> _Problem description_: Render the records from the line that contains "Where should I click to: Click the autofill" through the line that contains "point(88,60)", both included, as a JSON list of strings with one string per line and no blank lines.

═══ Data records

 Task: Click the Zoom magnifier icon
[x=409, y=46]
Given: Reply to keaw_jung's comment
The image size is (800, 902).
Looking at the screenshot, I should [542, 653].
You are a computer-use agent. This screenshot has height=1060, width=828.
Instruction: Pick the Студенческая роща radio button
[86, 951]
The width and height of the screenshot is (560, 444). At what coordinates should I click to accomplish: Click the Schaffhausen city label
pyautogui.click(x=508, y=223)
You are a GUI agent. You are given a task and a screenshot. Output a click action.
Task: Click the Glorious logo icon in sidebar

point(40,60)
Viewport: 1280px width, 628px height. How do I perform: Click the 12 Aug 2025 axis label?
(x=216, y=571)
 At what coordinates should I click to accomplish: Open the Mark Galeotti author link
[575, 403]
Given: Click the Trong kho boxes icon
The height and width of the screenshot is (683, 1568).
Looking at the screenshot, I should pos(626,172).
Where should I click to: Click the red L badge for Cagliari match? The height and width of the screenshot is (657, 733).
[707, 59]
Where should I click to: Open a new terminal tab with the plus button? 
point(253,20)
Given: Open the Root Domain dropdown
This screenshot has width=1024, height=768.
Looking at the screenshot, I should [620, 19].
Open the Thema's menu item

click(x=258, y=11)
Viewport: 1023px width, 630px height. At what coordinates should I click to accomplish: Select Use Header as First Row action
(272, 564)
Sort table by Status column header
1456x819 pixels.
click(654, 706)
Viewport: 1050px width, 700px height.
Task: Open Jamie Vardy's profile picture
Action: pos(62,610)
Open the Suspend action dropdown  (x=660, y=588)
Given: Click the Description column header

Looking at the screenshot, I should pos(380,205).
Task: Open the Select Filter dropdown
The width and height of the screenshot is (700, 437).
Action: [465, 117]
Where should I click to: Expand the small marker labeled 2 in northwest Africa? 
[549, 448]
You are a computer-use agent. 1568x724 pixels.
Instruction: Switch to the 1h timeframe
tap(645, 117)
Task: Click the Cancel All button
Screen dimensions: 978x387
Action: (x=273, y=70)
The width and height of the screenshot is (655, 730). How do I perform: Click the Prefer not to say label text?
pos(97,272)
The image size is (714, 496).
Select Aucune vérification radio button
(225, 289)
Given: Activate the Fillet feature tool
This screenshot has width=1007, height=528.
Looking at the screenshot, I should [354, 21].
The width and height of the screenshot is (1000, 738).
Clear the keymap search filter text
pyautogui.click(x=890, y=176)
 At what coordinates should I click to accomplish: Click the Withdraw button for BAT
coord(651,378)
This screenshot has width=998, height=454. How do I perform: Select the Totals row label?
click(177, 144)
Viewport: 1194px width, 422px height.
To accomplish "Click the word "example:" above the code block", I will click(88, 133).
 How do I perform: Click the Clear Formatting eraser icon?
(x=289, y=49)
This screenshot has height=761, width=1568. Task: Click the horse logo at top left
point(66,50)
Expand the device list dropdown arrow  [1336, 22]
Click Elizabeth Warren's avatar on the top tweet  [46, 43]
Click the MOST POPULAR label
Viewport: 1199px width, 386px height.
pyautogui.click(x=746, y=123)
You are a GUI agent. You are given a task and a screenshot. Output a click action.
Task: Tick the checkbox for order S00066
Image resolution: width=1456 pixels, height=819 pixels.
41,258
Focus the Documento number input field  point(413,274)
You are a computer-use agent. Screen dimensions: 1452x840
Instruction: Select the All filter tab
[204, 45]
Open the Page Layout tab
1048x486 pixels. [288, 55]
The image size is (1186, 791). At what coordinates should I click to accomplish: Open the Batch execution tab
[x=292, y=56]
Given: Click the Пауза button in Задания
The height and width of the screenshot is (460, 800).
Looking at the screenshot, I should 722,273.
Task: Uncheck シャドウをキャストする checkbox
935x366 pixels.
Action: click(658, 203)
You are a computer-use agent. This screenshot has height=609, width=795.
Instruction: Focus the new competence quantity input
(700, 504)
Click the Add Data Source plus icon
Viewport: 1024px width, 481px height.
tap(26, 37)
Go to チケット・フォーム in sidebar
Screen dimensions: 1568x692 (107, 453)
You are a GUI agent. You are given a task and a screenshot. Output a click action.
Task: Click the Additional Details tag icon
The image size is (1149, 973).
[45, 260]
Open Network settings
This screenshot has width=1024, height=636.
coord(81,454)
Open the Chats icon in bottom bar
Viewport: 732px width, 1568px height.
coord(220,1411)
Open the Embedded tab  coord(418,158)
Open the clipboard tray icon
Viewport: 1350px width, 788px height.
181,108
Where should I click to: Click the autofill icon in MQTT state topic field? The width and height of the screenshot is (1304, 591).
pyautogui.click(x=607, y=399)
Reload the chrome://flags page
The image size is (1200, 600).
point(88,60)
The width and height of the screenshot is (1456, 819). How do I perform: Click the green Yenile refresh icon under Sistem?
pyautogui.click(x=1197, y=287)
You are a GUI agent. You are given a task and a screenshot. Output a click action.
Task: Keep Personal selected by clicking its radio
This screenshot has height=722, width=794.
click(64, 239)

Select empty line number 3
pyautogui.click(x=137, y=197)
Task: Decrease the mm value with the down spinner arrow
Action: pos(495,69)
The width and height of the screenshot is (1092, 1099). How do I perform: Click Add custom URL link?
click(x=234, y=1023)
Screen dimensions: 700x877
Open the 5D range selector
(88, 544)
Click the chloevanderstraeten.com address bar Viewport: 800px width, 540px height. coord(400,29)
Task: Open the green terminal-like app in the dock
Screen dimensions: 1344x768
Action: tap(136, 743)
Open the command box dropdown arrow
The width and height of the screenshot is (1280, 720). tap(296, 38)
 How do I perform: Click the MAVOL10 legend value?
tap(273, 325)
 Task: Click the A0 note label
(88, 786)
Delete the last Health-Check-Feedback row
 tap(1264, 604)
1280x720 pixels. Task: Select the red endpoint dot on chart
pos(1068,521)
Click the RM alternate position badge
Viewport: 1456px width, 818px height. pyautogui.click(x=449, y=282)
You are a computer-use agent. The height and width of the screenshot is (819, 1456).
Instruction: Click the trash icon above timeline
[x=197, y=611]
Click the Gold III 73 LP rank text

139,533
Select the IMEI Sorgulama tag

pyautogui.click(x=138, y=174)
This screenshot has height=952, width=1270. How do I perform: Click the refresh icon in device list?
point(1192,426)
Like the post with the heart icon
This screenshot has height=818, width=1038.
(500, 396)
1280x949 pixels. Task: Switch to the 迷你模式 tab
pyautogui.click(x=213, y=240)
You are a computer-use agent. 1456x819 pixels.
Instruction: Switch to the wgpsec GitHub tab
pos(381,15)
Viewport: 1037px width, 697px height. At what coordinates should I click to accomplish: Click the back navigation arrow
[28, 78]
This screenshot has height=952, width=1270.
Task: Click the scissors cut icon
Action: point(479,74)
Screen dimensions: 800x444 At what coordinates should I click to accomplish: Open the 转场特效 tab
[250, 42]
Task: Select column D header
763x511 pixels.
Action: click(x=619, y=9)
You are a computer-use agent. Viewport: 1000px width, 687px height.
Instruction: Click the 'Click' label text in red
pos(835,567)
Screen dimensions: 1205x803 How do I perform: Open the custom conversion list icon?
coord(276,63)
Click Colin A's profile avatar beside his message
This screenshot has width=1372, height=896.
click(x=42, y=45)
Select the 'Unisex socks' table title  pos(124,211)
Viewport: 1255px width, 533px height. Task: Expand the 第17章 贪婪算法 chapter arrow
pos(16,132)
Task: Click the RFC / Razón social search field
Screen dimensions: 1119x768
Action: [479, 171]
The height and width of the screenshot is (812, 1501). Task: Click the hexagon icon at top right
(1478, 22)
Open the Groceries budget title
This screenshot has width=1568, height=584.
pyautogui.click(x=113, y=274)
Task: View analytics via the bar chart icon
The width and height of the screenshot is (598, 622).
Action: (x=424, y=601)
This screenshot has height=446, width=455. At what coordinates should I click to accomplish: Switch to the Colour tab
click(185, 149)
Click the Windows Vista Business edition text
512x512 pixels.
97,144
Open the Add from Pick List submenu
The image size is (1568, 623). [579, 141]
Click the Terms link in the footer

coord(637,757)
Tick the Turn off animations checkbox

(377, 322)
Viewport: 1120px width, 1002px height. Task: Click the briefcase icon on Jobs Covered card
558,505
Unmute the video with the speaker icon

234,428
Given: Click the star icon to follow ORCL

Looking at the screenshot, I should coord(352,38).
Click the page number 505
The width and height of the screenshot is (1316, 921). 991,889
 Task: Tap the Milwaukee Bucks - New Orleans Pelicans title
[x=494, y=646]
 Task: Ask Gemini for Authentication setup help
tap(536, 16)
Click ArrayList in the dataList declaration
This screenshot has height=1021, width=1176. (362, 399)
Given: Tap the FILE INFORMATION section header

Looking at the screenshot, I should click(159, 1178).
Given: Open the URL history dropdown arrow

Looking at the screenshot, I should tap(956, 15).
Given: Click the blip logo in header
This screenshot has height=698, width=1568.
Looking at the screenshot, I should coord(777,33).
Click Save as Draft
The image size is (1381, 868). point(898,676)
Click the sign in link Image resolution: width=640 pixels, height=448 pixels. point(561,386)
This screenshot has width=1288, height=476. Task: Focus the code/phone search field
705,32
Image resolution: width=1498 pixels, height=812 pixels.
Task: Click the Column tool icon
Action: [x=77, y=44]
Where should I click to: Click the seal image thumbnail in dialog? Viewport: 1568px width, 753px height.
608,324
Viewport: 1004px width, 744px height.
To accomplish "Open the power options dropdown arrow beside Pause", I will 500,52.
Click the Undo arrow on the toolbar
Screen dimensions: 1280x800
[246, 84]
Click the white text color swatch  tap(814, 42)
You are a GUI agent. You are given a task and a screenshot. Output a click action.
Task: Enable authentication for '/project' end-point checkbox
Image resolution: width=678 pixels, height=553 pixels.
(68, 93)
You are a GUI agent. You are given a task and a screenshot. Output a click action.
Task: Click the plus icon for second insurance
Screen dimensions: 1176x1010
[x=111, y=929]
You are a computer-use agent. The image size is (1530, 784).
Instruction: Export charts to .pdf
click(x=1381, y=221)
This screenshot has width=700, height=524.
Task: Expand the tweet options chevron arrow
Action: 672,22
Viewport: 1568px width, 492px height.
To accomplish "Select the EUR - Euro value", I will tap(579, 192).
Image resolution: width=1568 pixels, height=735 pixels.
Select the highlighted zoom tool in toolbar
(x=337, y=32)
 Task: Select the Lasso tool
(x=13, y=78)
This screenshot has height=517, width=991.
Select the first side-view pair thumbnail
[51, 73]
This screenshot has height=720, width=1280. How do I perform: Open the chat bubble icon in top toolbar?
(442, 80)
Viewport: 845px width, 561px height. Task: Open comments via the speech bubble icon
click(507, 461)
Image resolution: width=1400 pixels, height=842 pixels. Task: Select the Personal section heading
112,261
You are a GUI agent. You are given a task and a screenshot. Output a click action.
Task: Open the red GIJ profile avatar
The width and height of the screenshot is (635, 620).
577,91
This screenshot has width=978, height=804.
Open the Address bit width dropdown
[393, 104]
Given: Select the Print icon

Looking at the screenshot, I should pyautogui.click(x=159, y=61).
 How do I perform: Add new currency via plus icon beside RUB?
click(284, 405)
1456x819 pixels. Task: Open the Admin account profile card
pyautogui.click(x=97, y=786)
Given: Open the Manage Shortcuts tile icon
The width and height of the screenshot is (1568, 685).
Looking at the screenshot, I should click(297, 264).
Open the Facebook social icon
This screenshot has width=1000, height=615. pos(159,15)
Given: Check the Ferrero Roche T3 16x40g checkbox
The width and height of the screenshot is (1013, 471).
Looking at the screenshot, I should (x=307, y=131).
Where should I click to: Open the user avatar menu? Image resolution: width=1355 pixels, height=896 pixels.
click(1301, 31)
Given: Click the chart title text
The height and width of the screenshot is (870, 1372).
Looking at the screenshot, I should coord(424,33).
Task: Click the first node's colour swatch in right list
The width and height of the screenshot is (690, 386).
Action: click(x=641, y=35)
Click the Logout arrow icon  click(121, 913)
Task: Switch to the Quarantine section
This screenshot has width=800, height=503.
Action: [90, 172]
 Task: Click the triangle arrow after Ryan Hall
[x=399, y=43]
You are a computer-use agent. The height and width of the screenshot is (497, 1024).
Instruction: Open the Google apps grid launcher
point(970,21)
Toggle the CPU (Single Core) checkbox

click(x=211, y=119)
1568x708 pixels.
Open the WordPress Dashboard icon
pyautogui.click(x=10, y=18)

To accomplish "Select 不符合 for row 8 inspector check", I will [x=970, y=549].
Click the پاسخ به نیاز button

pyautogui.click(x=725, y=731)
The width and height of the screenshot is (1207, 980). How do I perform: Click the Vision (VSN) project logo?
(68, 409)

══════

> _Expected output_:
[
  "Where should I click to: Click the autofill icon in MQTT state topic field? The width and height of the screenshot is (1304, 591).",
  "pyautogui.click(x=607, y=399)",
  "Reload the chrome://flags page",
  "The image size is (1200, 600).",
  "point(88,60)"
]